:: Set problem 1 ::
In the excerpt on user experience design, which profession is collaborating with UX designers on physical environments?
:: Set problem 2 ::
Summarize the excerpt on user experience design in two sentences.
:: Set problem 3 ::
Go on with the excerpt on user experience design, picking up after its final sentence.

:: Excerpt to read ::
Designing Physical Environments
“Another clear trend is the design of the user experience of physical environments,” offers Steve. “We’re seeing collaborations between architects and UX designers at various phases of the design process. A heavy focus of that work is around identifying the digital/technological landscape that is necessary to support the intended experience. However, a body of work is developing that directs our attention more squarely to the physical domain itself. Right now, there is a group of Italian-trained architects who are railing against the page, and that is justified. ‘But we’ve always worked like that!!’ you might say. However, this trend just hasn’t made it to the mainstream in the way we’re projecting on the horizon.”
Fitting User Experience into the Rhythm of Life
I think user experience is now at a similar point as the automobile industry when it started to make cars in colors other than basic black. Remember how Henry Ford said, “You can have any color car that you like, as long as it is black.” That was great when people needed basic, reliable transportation at a reasonable price. The innovations in automation that Ford and his team created were highly important to the industry. But once they had solved those problems, it was time to create a greater variety of cars for diverse customers.
User experience had meager beginnings—just make sure the product does what it is supposed to do and make it look pretty. But, as we all know, making a product that works reliably and is pretty is now the norm—well, at least for many product realms it is. Now, we need to make products work really well for the user. Remember that we have many users: the ones who actually use the system, the ones who create the input for that system, the ones who use the results of that system, the ones who manage the system, and the ones who decide to buy the system in the first place—among others.

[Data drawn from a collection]
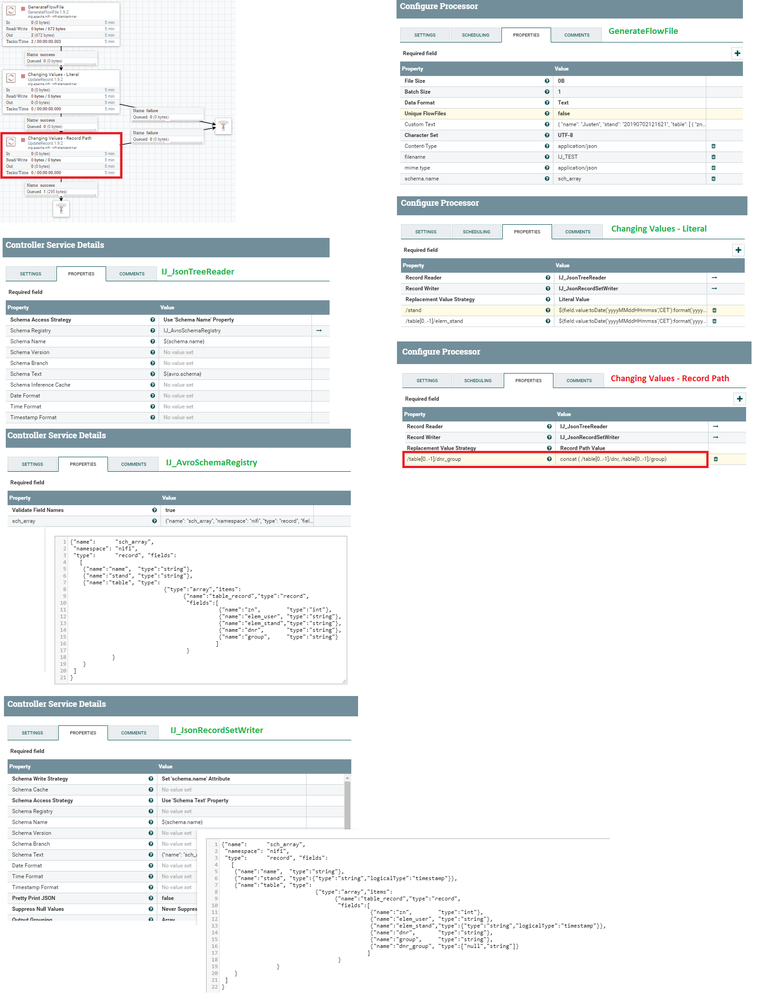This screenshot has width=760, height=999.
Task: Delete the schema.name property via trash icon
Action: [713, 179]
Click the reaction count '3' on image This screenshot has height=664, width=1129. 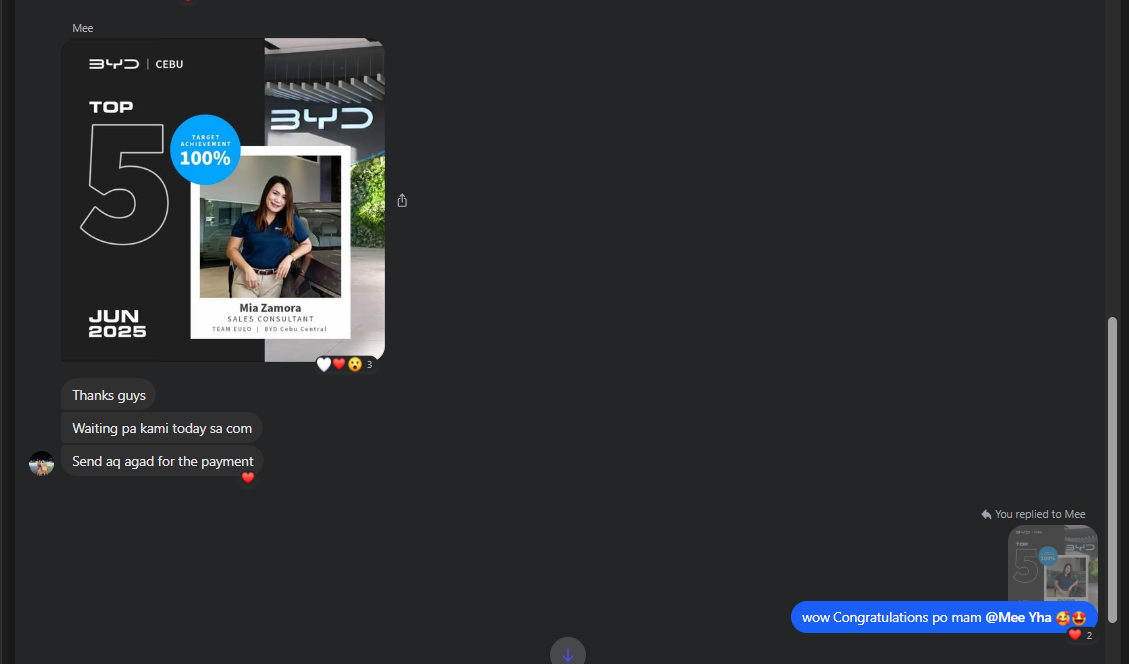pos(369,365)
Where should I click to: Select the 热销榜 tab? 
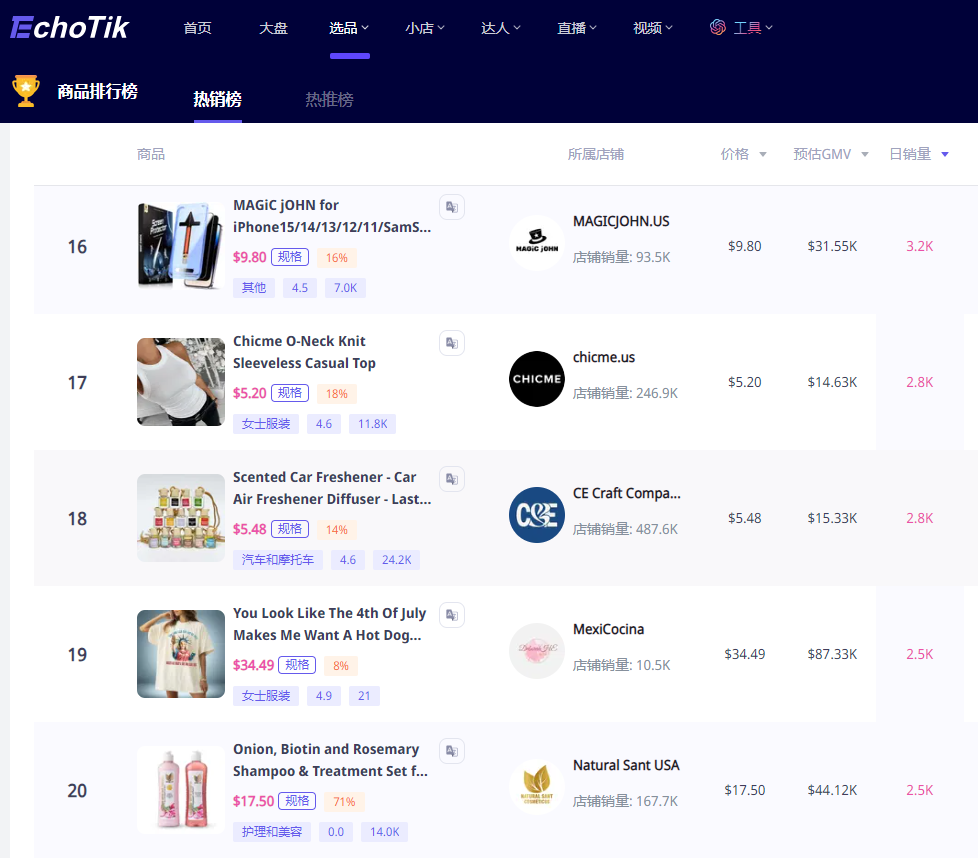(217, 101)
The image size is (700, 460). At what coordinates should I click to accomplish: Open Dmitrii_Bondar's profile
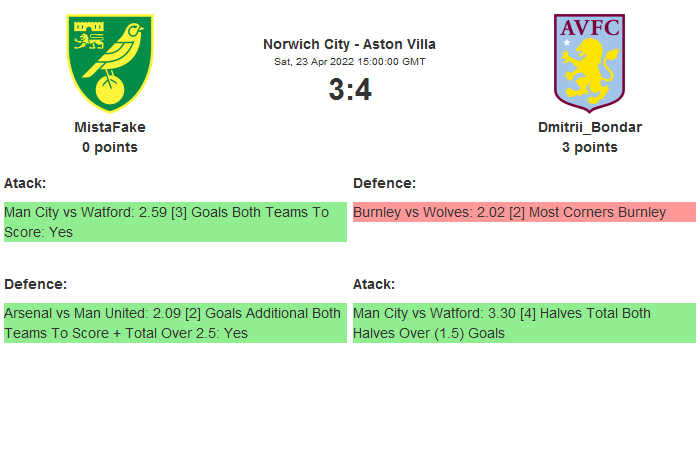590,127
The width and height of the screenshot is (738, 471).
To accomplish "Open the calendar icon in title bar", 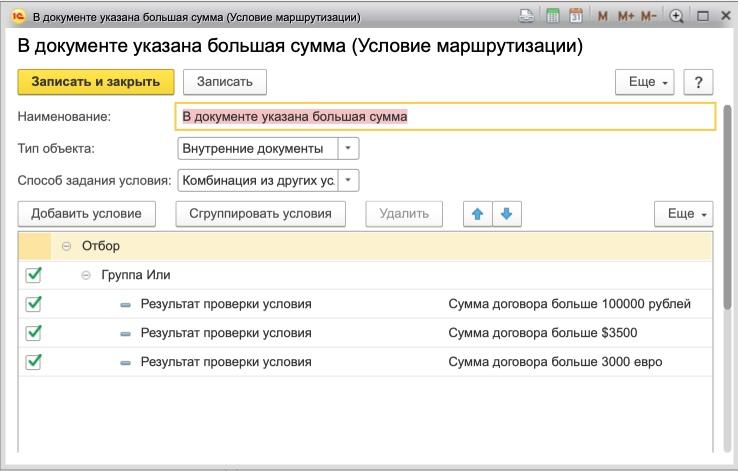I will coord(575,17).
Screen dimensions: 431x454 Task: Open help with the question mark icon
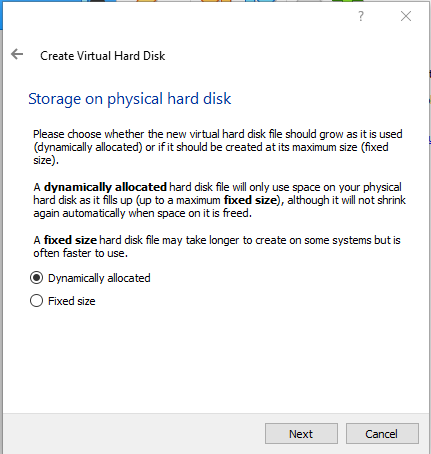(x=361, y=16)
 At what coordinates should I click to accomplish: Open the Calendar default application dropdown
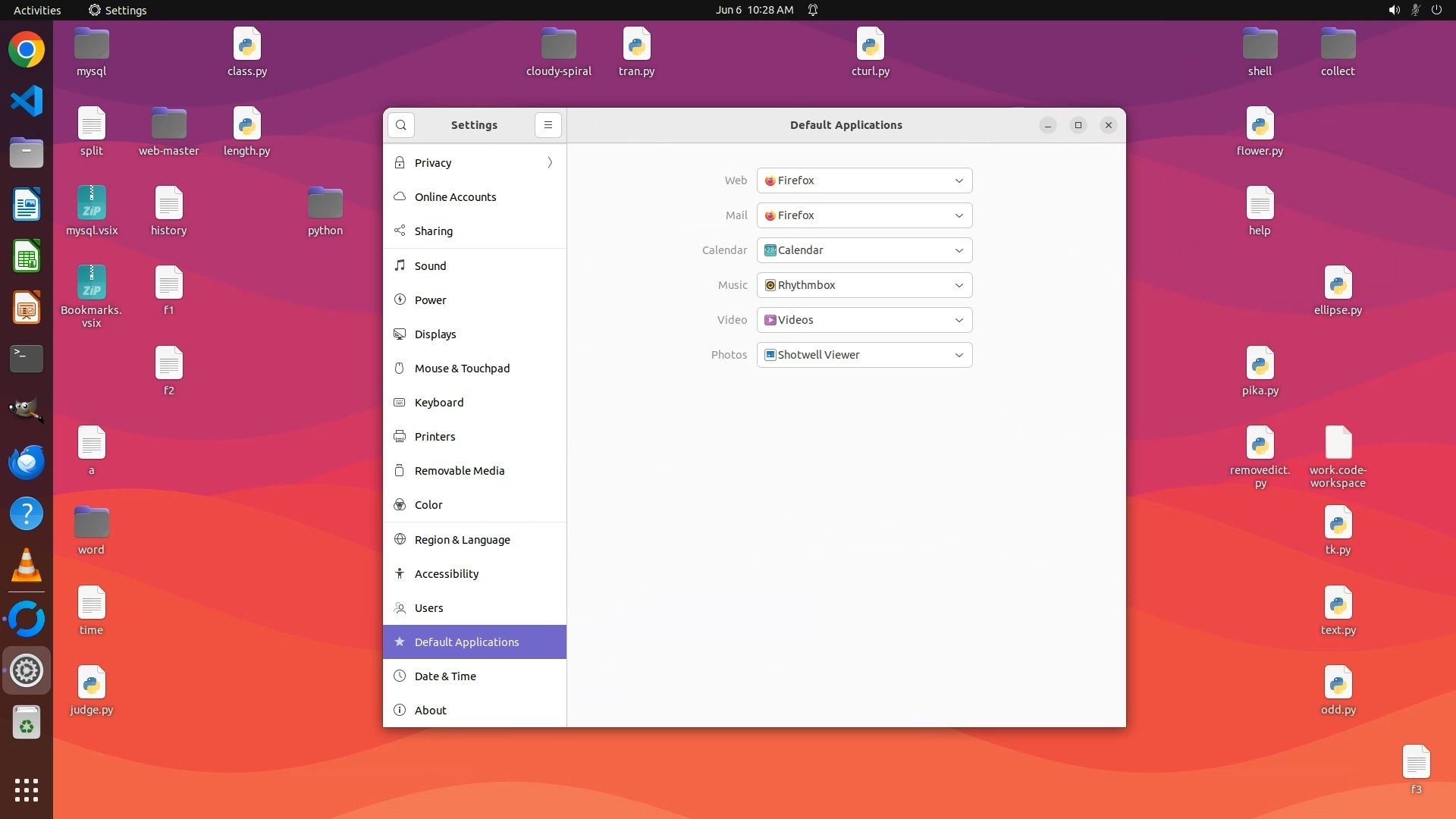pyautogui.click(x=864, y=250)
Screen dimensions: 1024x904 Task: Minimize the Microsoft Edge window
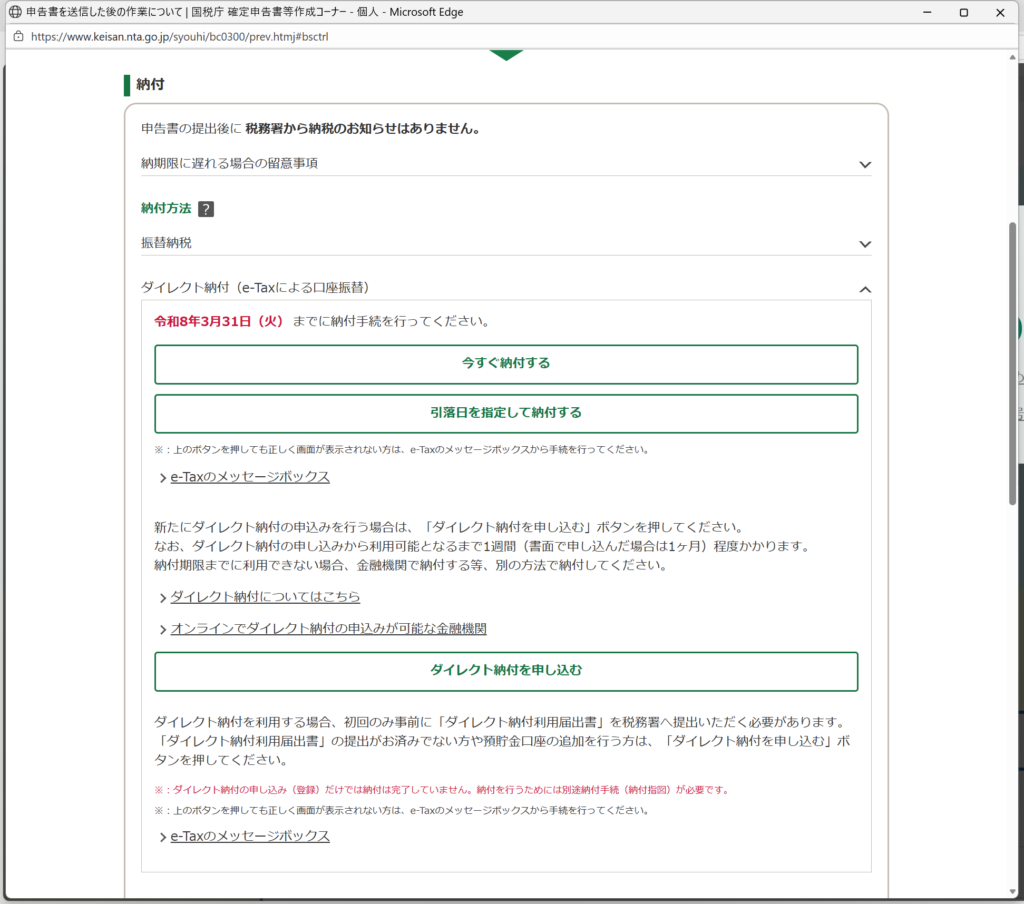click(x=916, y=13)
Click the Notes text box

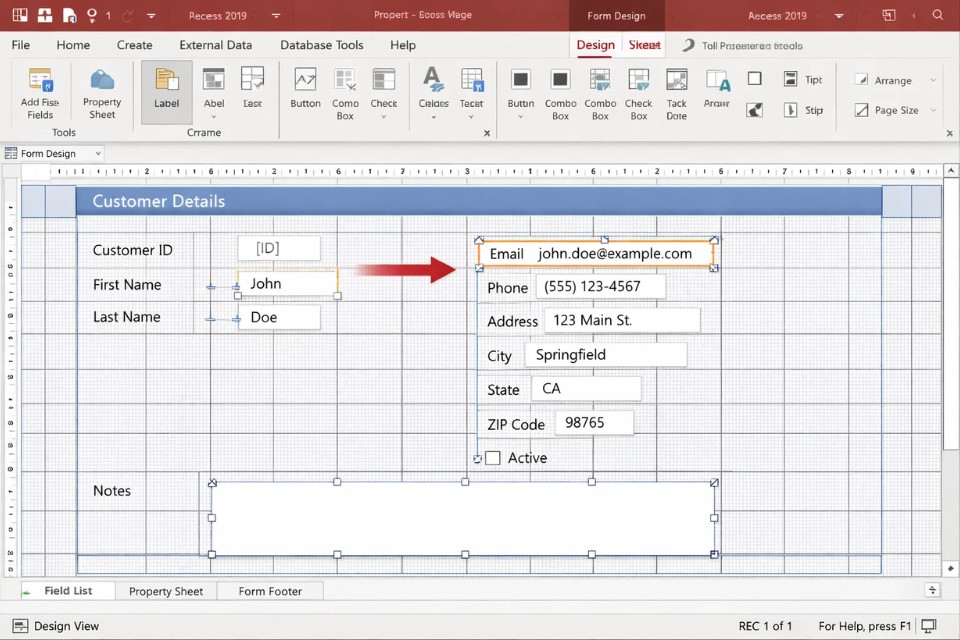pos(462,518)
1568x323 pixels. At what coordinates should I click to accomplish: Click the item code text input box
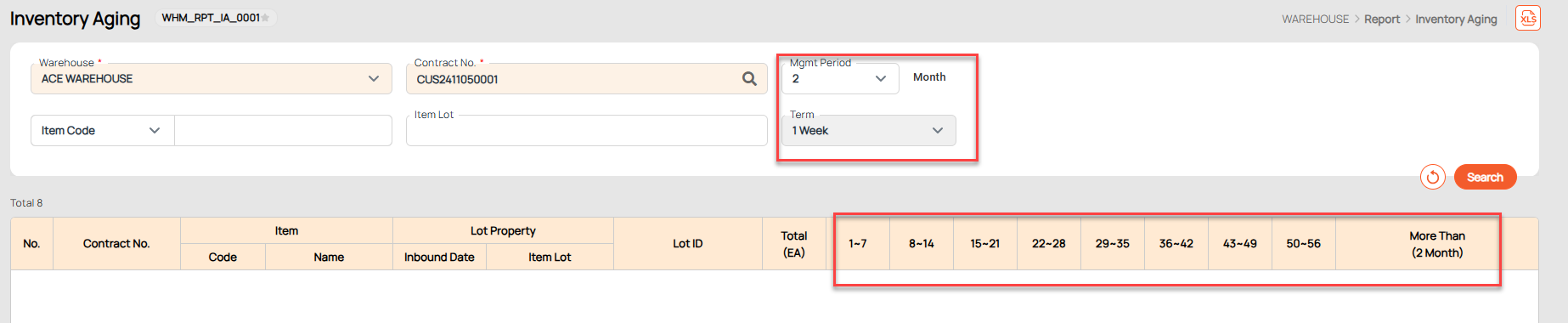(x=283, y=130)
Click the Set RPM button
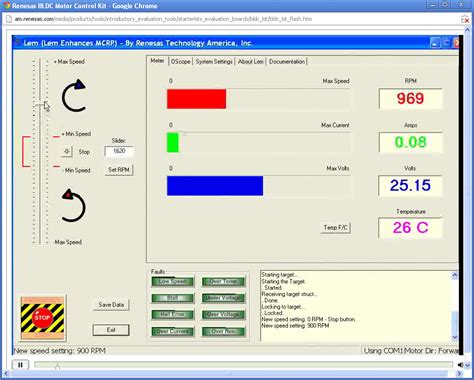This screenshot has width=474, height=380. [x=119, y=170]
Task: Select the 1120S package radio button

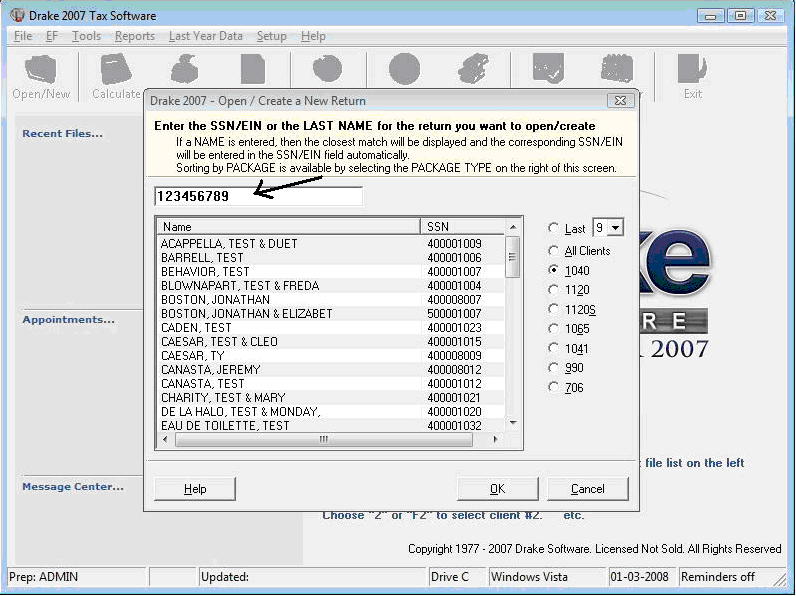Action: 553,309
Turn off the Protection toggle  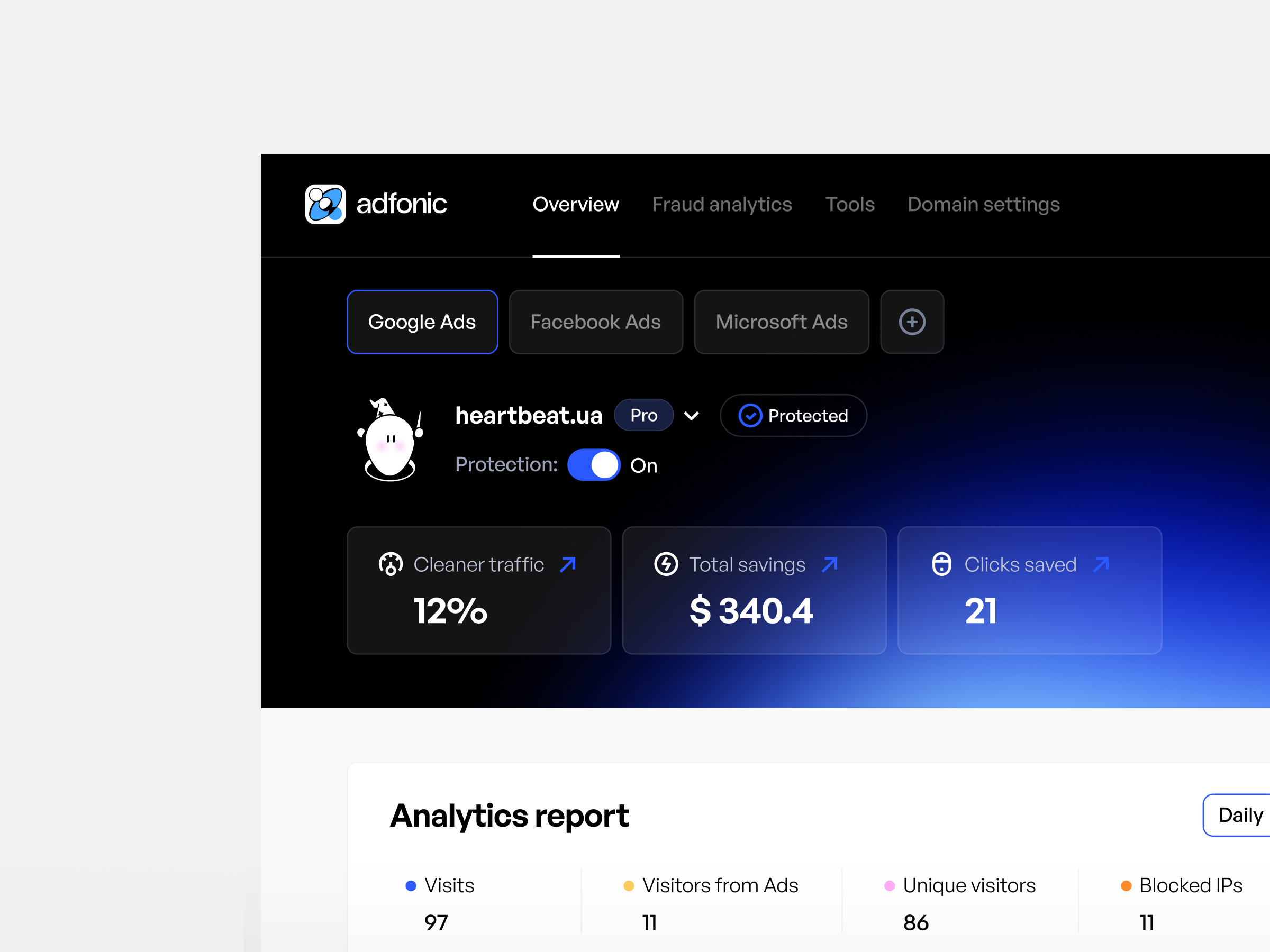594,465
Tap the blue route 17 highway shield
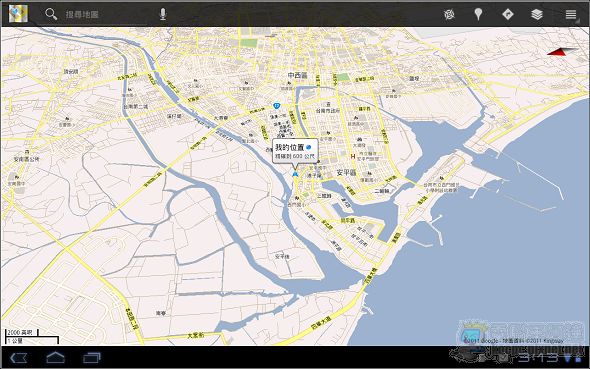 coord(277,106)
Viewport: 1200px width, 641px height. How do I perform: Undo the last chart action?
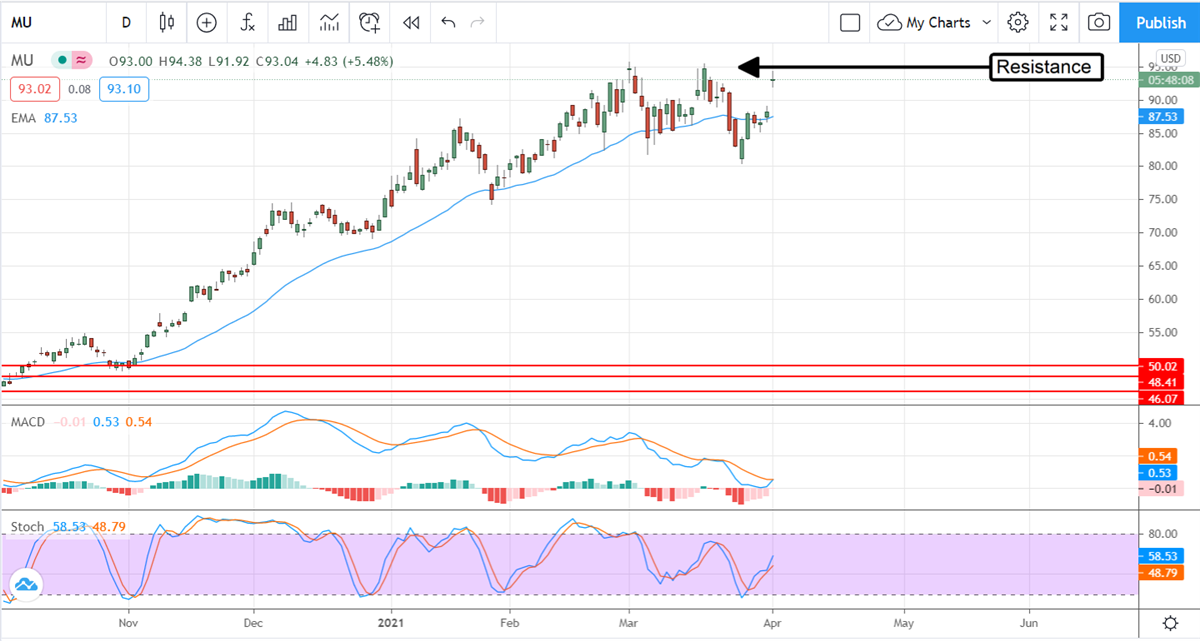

:: Exercise output 1 ::
Architects.

:: Exercise output 2 ::
Architects and UX designers are increasingly collaborating on the user experience of physical environments, a trend that has not yet reached the mainstream. User experience, which began with making products work reliably and look pretty, now needs to make products work really well for its many kinds of users, much as the automobile industry moved beyond basic black cars.

:: Exercise output 3 ::
Expecting users to put their personal style and needs aside just to use a pretty, reliable system is no longer enough. Products need to fit into the rhythm of the user’s life. I enjoyed my recent conversation with Greg Nudelman that I captured in “Lean UX for Wearables: An Interview with Greg Nudelman.” We discussed the idea that, if we understood the rhythm of our interaction with our devices as if they were music, we could better design the interaction between man and machine. You can read more about understanding the rhythm of our interaction with devices in “What Does Your Wearable UX Sound Like?” We dance with our devices every day in the artful production that is our life. Let us make it a more enjoyable and beautiful dance.
In the future, will your users fit their lives into your UX design solutions? Or will your UX designs accommodate their lives?
What do you foresee happening in user experience in the years to come? Please add your thoughts to the comments.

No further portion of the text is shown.